Records from a data collection:

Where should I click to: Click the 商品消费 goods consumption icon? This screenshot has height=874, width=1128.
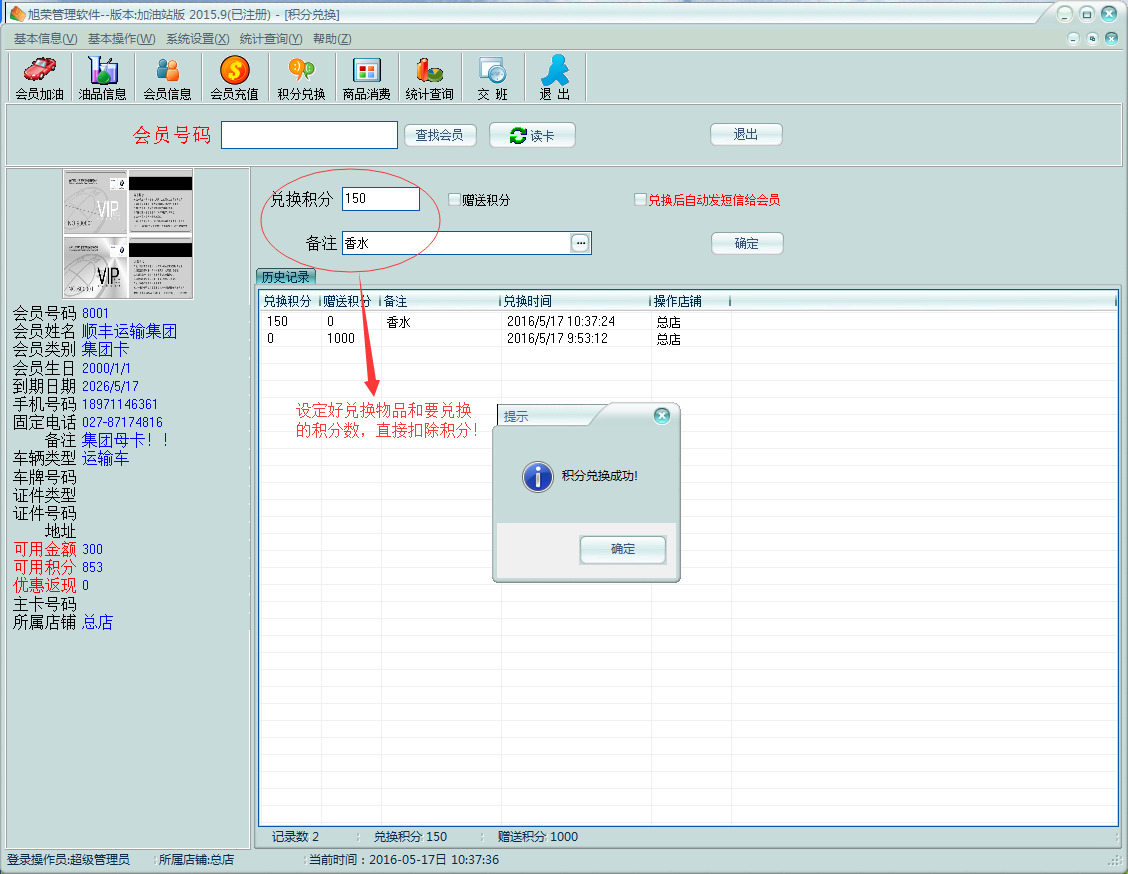click(366, 78)
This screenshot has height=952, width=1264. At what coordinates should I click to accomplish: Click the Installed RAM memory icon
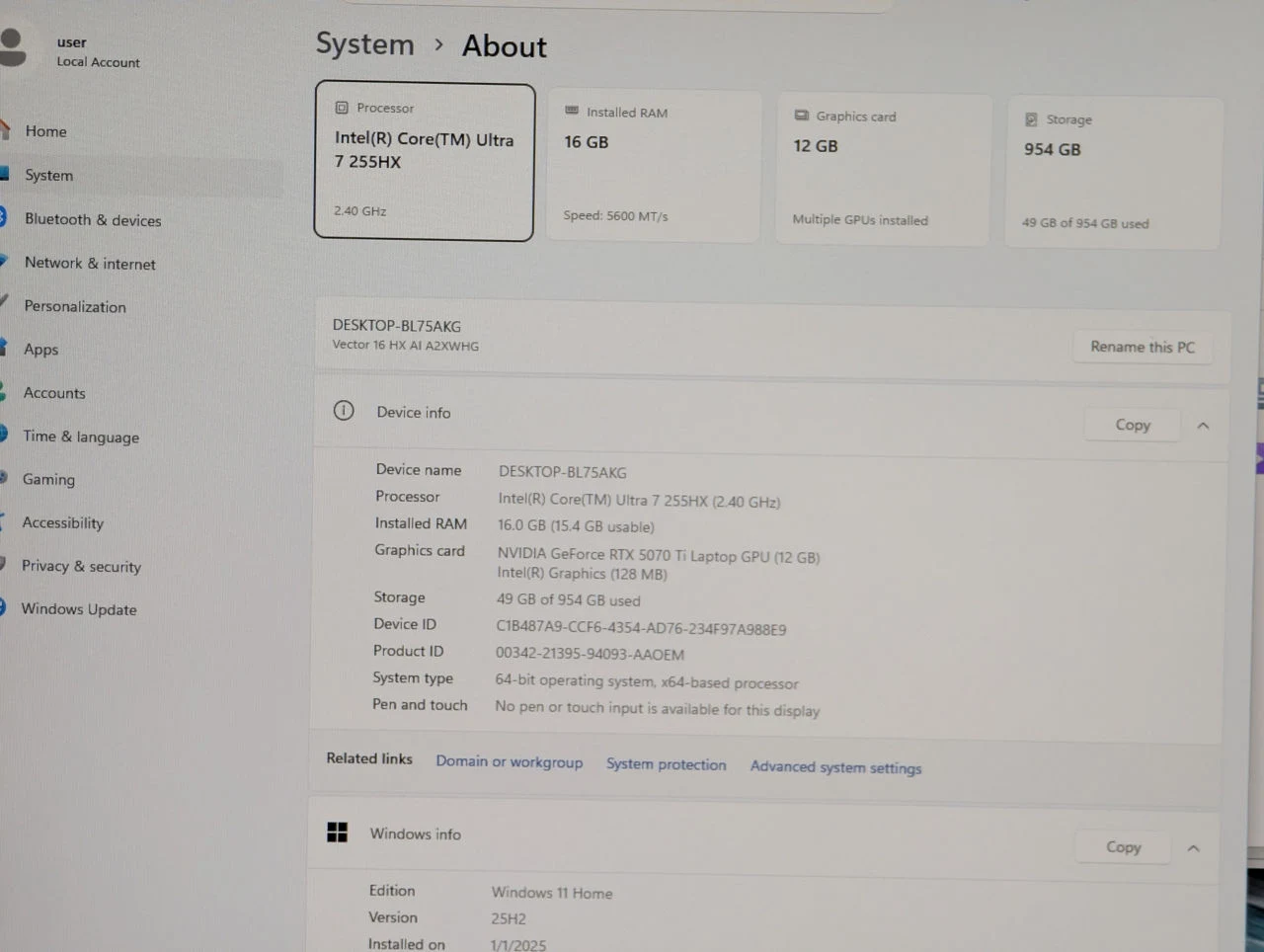point(572,111)
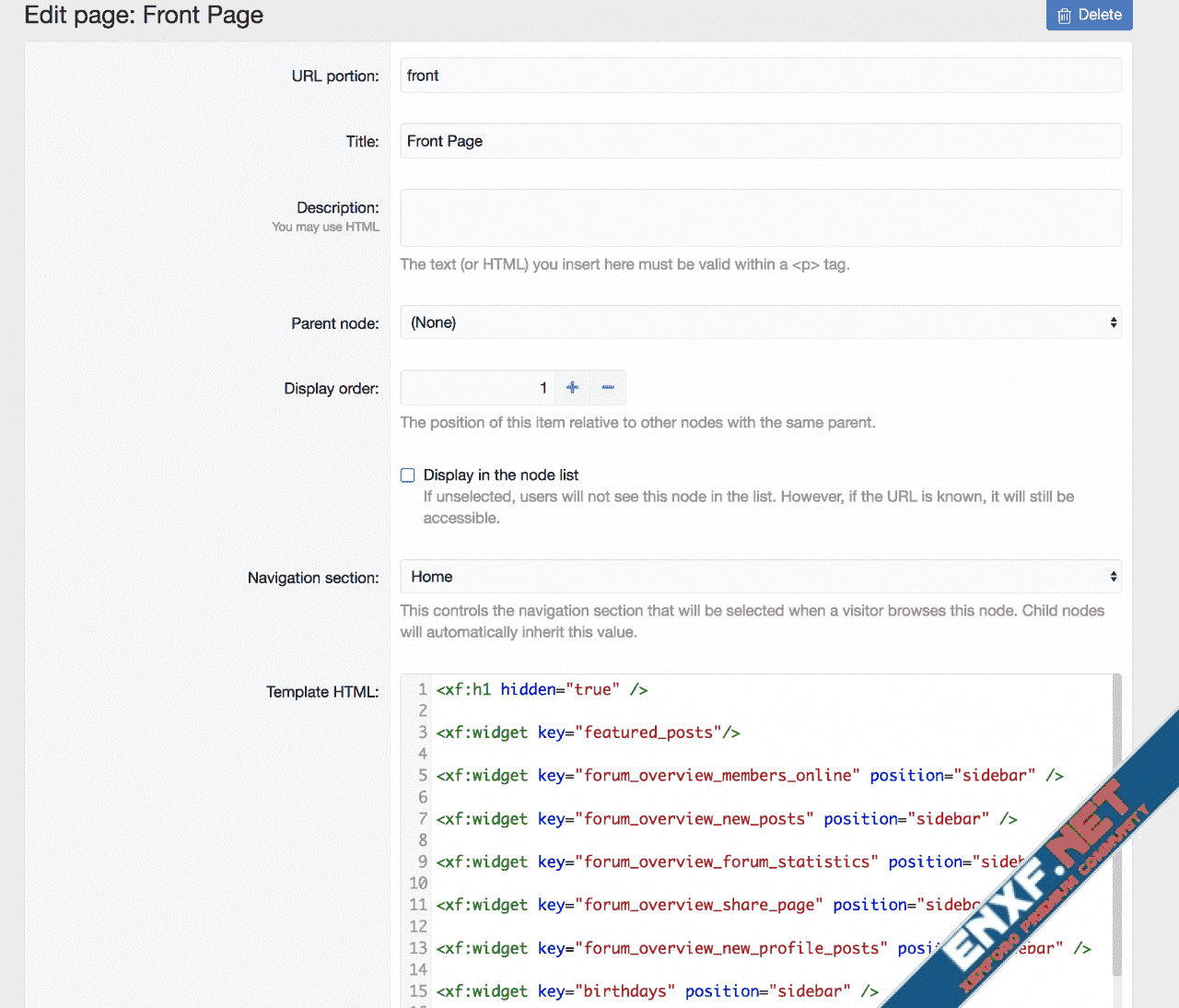Click into the URL portion field
Screen dimensions: 1179x1008
click(x=760, y=76)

| Work to be completed |
Your answer should be an exact copy of the records above, with no pictures in it.

| Response to this exercise |
Where should I click to: Click the 商品消费 goods consumption icon? This screenshot has height=874, width=1128.
click(366, 78)
This screenshot has height=952, width=1264. At what coordinates should I click to accomplish: Click the Installed RAM memory icon
point(572,111)
Click into the URL portion field
Screen dimensions: 1179x1008
click(x=760, y=76)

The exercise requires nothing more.